"This raises the question, 'Is God just as present in absence as in presence?' Or to put it another way, 'Is the divine intervention always there supporting us whether we think it is present or not?'

"The answer of the parables is emphatically yes. The kingdom of God is active in failure, ordinariness, everydayness. If we wait for a miraculous rescue, a vindictive triumph or some idealized lifestyle to appear, we are looking for the wrong kingdom, certainly not the one that Jesus is revealing.

"There is no place to go to the find the kingdom because it is always close at hand. We do not need to look for success because the kingdom is equally present in failure. What is disconcerting for the hearers of the parables is that the kingdom is not only present and active in failure and in ordinariness, but it is at work in the unclean, in the prostitutes and tax collectors to whom Jesus extends table fellowship.

"According to Jesus, God is in total solidarity with ordinary daily life with its poignant failures in the spiritual journey as well as in everything else. Thus God's mercy invites us to show compassion and solidarity with all the other sinners in the world, including public sinners and street people, who in the parable of the great dinner, are the only ones who finally got in (Luke 14:16-24).
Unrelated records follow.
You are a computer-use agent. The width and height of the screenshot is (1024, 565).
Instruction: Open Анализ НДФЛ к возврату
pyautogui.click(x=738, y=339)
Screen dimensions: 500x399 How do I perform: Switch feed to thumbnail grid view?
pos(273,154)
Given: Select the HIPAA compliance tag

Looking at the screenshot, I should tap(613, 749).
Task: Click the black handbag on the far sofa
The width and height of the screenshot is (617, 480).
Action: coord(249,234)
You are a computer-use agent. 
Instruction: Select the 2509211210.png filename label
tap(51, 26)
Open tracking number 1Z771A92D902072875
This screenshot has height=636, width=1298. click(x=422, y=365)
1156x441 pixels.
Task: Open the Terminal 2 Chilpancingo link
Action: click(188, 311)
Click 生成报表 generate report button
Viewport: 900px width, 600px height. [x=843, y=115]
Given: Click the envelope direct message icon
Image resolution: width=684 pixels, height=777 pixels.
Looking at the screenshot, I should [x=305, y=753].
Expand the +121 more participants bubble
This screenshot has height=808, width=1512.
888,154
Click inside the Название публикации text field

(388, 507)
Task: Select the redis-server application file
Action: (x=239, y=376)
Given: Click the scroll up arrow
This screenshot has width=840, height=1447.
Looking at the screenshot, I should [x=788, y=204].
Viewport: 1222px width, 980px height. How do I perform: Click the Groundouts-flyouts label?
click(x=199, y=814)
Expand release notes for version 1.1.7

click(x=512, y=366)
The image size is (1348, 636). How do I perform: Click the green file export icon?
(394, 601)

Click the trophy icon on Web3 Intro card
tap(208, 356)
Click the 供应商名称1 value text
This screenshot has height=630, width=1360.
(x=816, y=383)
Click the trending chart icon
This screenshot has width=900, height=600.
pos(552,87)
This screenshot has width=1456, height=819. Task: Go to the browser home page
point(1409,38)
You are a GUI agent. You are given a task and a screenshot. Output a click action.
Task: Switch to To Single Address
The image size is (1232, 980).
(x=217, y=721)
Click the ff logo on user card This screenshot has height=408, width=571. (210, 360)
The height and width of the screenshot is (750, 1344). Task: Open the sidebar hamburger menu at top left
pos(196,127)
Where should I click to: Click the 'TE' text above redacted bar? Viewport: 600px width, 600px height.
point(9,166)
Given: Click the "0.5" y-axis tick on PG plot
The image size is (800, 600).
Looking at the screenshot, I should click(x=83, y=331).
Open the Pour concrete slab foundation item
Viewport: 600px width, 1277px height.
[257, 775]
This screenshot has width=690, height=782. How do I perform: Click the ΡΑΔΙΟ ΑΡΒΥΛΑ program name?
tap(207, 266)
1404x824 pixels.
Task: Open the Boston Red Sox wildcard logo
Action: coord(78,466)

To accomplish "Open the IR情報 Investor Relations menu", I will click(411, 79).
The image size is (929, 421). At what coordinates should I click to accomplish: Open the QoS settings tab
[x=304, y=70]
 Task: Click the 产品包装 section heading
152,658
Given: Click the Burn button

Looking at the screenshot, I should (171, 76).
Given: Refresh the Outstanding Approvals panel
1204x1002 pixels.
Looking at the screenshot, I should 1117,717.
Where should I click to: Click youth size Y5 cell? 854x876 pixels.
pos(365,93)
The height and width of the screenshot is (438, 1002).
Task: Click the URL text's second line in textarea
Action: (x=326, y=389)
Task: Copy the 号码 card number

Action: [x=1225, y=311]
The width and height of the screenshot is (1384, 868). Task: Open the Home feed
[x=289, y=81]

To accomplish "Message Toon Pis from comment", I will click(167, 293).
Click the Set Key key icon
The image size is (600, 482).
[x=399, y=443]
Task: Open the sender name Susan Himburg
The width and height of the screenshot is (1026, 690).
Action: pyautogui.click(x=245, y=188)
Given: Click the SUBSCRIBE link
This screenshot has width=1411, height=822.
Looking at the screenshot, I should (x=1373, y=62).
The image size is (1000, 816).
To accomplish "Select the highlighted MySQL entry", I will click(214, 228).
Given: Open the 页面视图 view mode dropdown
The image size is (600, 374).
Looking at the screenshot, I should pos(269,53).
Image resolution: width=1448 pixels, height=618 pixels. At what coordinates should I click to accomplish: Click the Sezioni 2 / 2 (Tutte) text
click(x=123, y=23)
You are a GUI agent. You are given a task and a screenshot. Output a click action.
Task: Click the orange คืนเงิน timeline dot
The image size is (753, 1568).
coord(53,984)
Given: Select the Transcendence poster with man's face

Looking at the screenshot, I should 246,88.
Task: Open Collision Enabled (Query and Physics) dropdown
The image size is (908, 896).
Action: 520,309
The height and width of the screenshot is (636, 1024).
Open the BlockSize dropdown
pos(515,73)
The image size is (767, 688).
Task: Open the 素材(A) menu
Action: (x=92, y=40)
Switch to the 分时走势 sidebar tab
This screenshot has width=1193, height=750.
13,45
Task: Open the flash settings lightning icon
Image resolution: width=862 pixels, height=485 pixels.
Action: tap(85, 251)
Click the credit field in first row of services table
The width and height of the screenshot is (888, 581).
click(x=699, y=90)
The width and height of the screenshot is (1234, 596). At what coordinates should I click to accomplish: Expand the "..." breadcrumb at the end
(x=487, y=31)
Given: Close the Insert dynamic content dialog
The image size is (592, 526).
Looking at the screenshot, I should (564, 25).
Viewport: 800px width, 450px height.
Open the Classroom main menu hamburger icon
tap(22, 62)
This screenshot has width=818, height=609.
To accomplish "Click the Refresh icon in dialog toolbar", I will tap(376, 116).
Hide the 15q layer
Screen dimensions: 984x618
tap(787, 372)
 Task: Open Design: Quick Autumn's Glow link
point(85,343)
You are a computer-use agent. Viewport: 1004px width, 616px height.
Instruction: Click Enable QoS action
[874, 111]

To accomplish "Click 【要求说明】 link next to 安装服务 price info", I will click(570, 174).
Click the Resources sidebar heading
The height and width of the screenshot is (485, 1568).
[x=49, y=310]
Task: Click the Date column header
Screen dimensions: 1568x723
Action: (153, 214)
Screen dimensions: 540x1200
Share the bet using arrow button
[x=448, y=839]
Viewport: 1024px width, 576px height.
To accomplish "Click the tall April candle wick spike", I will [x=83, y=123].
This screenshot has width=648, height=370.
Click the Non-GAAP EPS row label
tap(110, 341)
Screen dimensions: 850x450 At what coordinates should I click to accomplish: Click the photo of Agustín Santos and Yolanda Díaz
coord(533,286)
"The kingdom is present not in grandiose accomplishments, but in showing practical love in humble ways, day after day, and in refusing to allow our failures and disappointments to hide God's love from us. God invites us to share the divine emptiness. The divine emptiness might also be described as total vulnerability: the willingness to be hurt over and over again without loving less but more. That means never giving up on anyone, not even ourselves. Of such is the kingdom of God.”